Returns the list of callbacks.

Returns:

Type Description
List[SRCallbacks]

A list of SRCallbacks instances in this dispatcher.

Source code in SRToolkit/evaluation/callbacks.py
def get_callbacks(self) -> List[SRCallbacks]:
    """
    Returns the list of callbacks.

    Returns:
        A list of [SRCallbacks][SRToolkit.evaluation.callbacks.SRCallbacks] instances in this dispatcher.
    """
    return self._callbacks

add

add(callback: SRCallbacks) -> None

Add a callback to the dispatcher.

Parameters:

Name Type Description Default
callback SRCallbacks

The SRCallbacks instance to add.

required
Source code in SRToolkit/evaluation/callbacks.py
def add(self, callback: SRCallbacks) -> None:
    """
    Add a callback to the dispatcher.

    Args:
        callback: The [SRCallbacks][SRToolkit.evaluation.callbacks.SRCallbacks] instance to add.
    """
    self._callbacks.append(callback)

remove

remove(callback: SRCallbacks) -> None

Remove a callback from the dispatcher.

Parameters:

Name Type Description Default
callback SRCallbacks

The SRCallbacks instance to remove.

required

Raises:

Type Description
ValueError

If callback is not currently registered.

Source code in SRToolkit/evaluation/callbacks.py
def remove(self, callback: SRCallbacks) -> None:
    """
    Remove a callback from the dispatcher.

    Args:
        callback: The [SRCallbacks][SRToolkit.evaluation.callbacks.SRCallbacks] instance to remove.

    Raises:
        ValueError: If ``callback`` is not currently registered.
    """
    self._callbacks.remove(callback)

on_expr_evaluated

on_expr_evaluated(event: ExprEvaluated) -> bool

Dispatch to all callbacks and aggregate the stop signal.

Parameters:

Name Type Description Default
event ExprEvaluated

Data about the evaluated expression.

required

Returns:

Type Description
bool

False if any callback returned False (requesting early stop), True otherwise.

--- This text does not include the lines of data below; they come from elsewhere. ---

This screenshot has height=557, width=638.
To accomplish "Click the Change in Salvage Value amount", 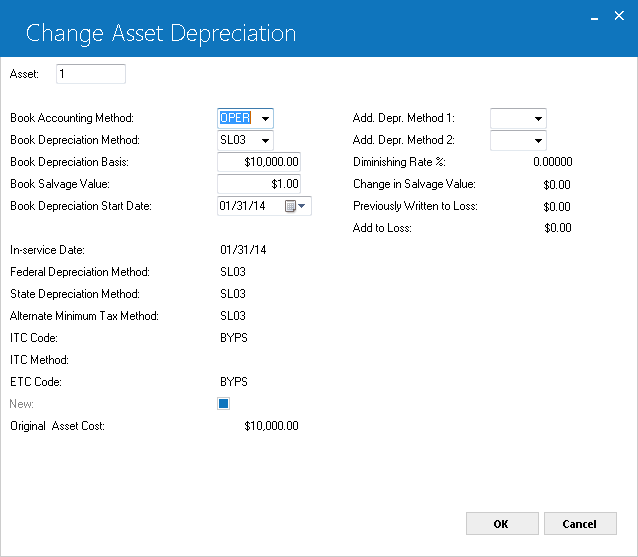I will [557, 185].
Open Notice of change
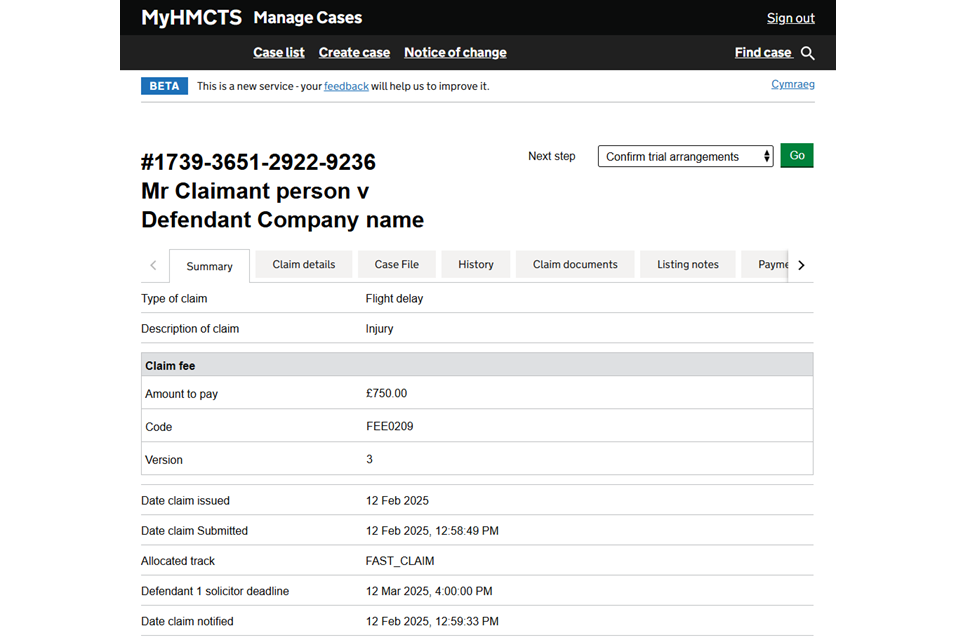This screenshot has width=960, height=640. click(x=455, y=52)
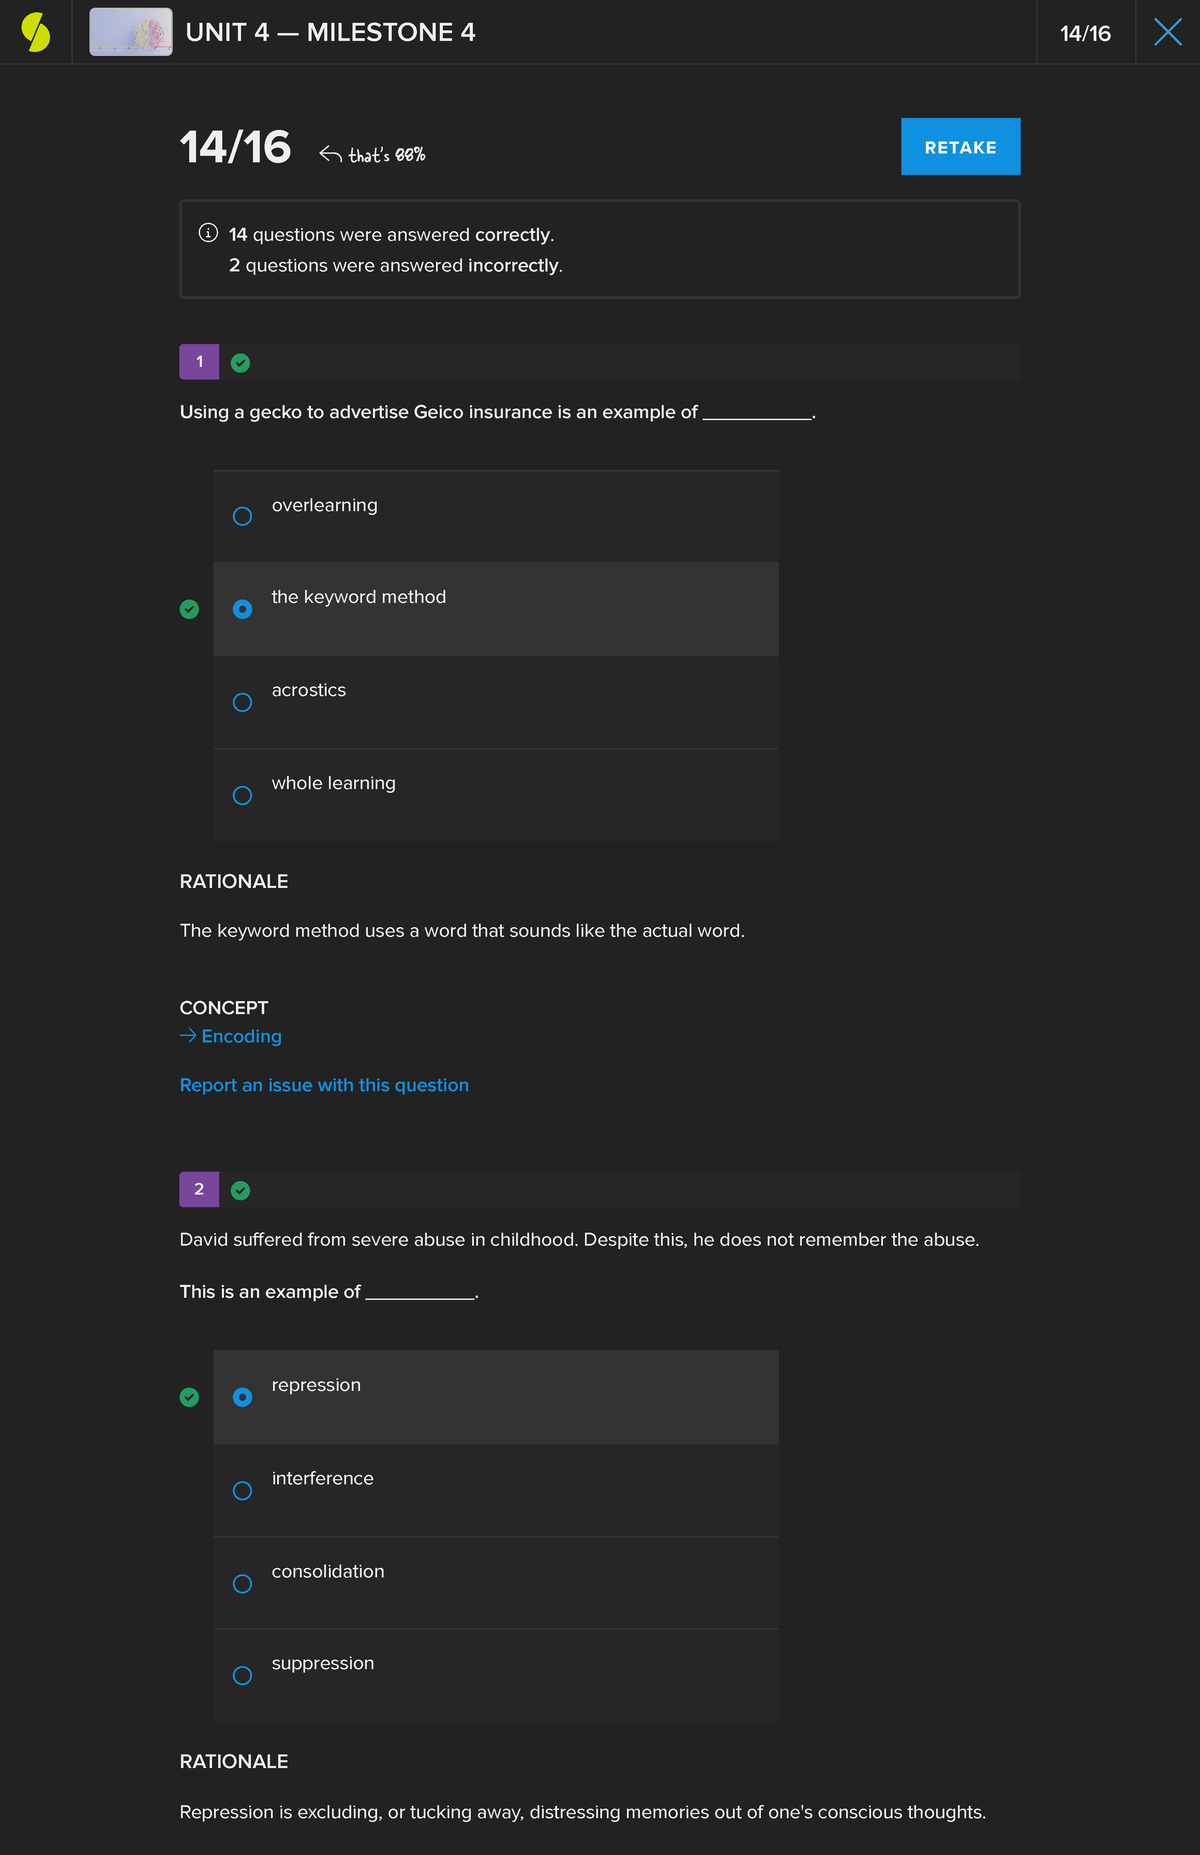The width and height of the screenshot is (1200, 1855).
Task: Select the 'suppression' radio option
Action: [x=242, y=1675]
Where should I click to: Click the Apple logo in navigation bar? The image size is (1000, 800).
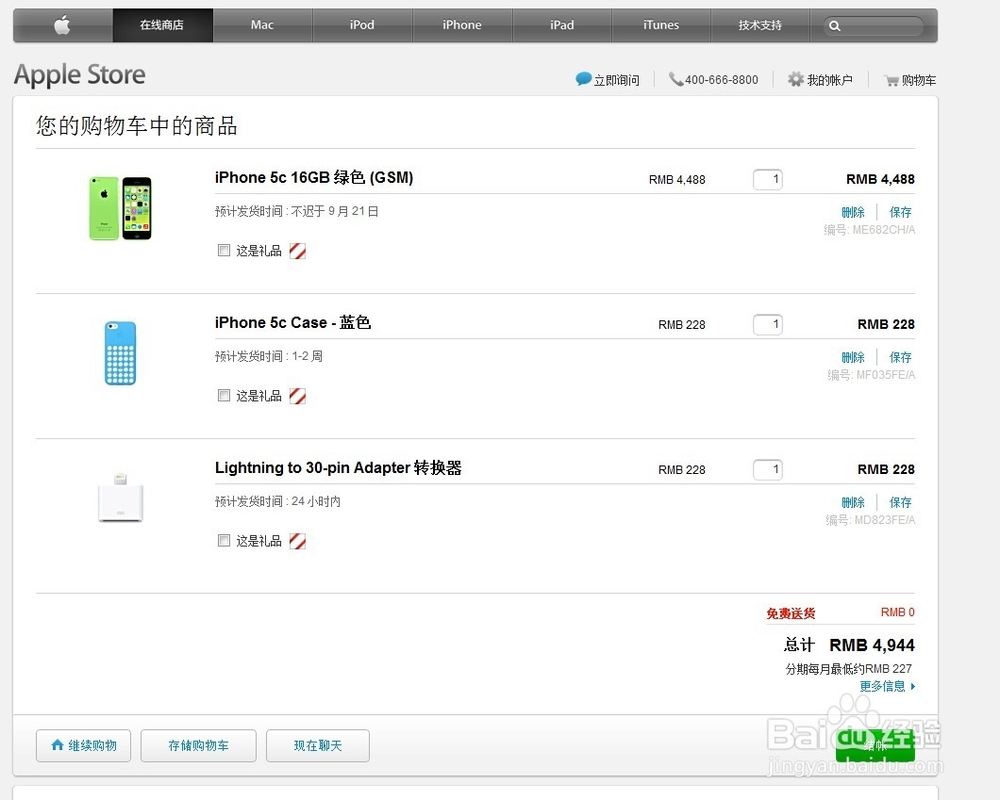[x=62, y=25]
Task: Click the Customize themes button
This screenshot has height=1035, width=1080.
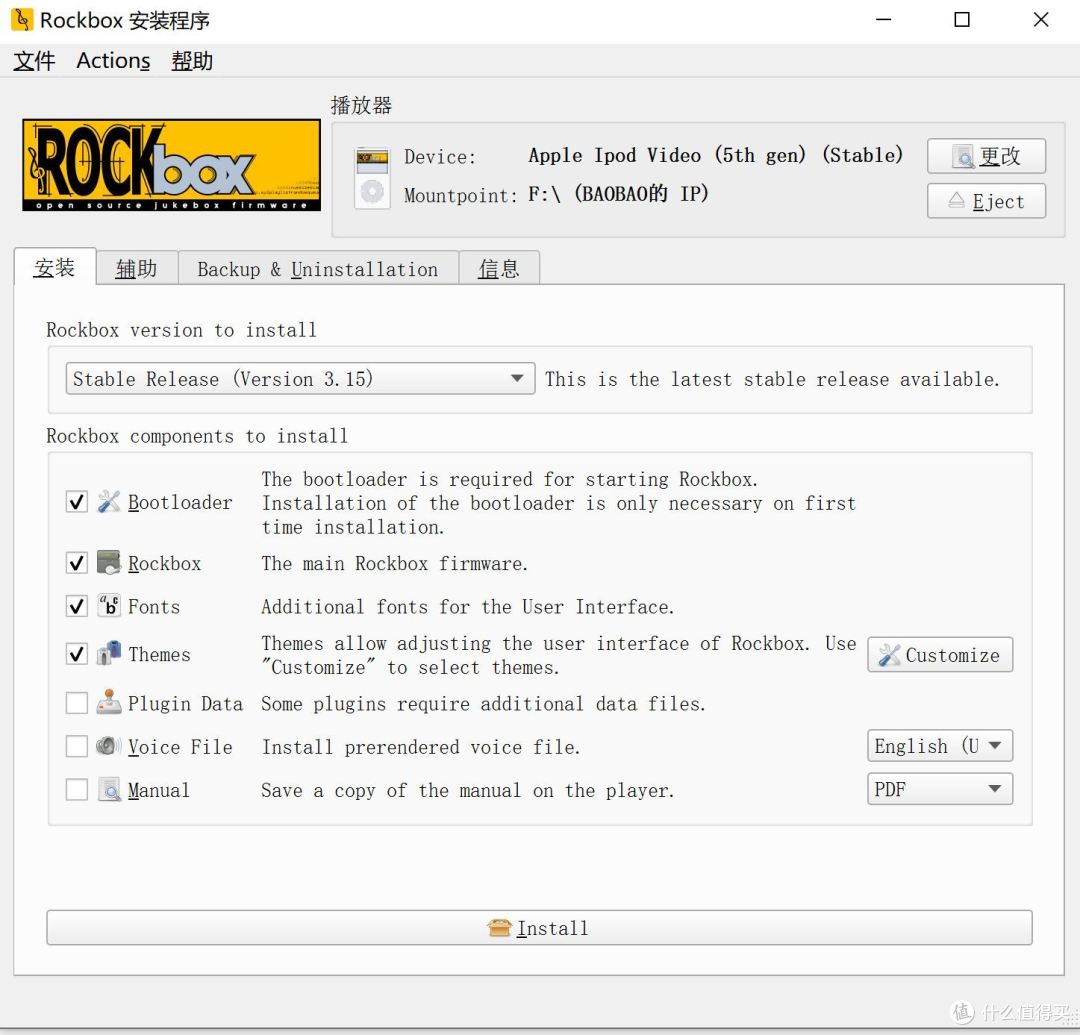Action: [938, 654]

Source code in SRToolkit/evaluation/callbacks.py
def on_expr_evaluated(self, event: ExprEvaluated) -> bool:
    """
    Dispatch to all callbacks and aggregate the stop signal.

    Args:
        event: Data about the evaluated expression.

    Returns:
        ``False`` if any callback returned ``False`` (requesting early stop), ``True`` otherwise.
    """
    should_continue = True
    for cb in self._callbacks:
        cont = cb.on_expr_evaluated(event)
        if isinstance(cont, bool) and not cont:
            should_continue = False
    return should_continue

on_best_expression

on_best_expression(event: BestExpressionFound) -> bool

Dispatch to all callbacks and aggregate the stop signal.

Parameters:

Name Type Description Default
event BestExpressionFound

Data about the new best expression.

required

Returns:

Type Description
bool

False if any callback returned False (requesting early stop), True otherwise.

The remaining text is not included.